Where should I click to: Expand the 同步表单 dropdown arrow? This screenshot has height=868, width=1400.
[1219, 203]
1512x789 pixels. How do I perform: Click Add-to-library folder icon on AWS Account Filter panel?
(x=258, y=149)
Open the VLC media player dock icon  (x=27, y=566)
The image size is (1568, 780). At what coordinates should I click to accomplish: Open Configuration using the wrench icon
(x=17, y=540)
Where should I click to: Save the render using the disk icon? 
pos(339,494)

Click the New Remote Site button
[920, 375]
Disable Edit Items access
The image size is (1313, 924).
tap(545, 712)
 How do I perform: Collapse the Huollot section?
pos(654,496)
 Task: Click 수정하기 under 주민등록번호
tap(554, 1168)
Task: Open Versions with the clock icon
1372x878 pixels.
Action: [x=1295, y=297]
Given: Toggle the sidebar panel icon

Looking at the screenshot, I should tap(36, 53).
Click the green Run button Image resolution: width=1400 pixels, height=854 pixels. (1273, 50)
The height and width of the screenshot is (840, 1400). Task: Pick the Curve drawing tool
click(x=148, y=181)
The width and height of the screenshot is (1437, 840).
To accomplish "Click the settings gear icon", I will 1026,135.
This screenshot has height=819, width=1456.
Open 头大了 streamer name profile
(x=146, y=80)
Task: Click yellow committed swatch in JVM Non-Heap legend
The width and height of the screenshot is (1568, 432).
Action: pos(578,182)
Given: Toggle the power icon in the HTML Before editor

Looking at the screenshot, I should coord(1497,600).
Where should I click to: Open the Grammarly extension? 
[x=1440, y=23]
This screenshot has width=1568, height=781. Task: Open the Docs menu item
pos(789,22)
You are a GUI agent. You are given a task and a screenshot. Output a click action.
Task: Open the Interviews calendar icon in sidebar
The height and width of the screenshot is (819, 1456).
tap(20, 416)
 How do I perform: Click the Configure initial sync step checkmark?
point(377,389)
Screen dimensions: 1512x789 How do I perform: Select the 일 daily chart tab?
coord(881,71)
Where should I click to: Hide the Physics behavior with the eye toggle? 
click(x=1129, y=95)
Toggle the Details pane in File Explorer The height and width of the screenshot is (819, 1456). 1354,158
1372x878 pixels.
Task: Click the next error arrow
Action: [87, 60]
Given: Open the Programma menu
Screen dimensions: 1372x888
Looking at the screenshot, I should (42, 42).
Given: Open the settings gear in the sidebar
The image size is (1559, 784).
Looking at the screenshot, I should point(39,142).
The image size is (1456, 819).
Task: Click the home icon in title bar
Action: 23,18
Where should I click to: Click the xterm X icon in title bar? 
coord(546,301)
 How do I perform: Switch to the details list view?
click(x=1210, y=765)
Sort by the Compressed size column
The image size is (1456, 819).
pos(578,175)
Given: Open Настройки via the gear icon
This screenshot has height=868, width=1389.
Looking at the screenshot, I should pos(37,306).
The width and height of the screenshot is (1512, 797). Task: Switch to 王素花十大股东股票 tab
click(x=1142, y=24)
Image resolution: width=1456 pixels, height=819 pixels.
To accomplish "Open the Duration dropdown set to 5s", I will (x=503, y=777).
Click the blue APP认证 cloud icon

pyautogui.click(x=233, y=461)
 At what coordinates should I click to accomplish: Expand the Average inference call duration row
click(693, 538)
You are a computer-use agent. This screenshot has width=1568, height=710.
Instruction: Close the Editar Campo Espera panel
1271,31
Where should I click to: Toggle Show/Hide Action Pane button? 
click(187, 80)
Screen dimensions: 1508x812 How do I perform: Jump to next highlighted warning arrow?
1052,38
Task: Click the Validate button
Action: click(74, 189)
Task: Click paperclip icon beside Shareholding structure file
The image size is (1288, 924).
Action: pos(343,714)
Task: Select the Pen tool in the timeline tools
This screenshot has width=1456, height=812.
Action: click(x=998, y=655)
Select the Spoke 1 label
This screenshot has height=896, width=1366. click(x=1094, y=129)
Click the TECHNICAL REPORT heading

+ + + + +

▶ _WORK TASK_
Each line with the word "resolution" in the records above belongs in the result; copy all of them.

▶ _WRITTEN RESPONSE_
Click the green Run button Image resolution: width=1400 pixels, height=854 pixels. (1273, 50)
Image resolution: width=1456 pixels, height=819 pixels.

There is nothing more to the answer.